International career^{‡}
- 1964–1971: Greece / 24 / (1)

Managerial career
- 1983: Panionios
- 1984: Panionios
- 1996: Panionios

= Stathis Chaitas =

Greek footballer (born 1940)

Stathis Chaitas (Στάθης Xάιτας; born 20 March 1940) is a retired Greek footballer who played as a midfielder during the 1960s and '70s.

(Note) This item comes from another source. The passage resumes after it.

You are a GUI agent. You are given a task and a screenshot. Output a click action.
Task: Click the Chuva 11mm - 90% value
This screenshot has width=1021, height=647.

He was named the 1969 Greek Athlete of the Year.

==Career==
===Club career===
Born in Istiaia, Euboea, Chaitas played football for Panionios from 1958 until 1977 with a brief interlude in 1974–1975 season when he played for AEL. He still holds the record of most appearances in the 1st National for Panionios with 460 caps.

===International career===
Chaitas appeared in 24 matches for the senior Greece national football team from 1964 to 1971, scoring one goal.

===Career as manager===
After his playing days were over, he coached a number of clubs including Panionios, late in 1996.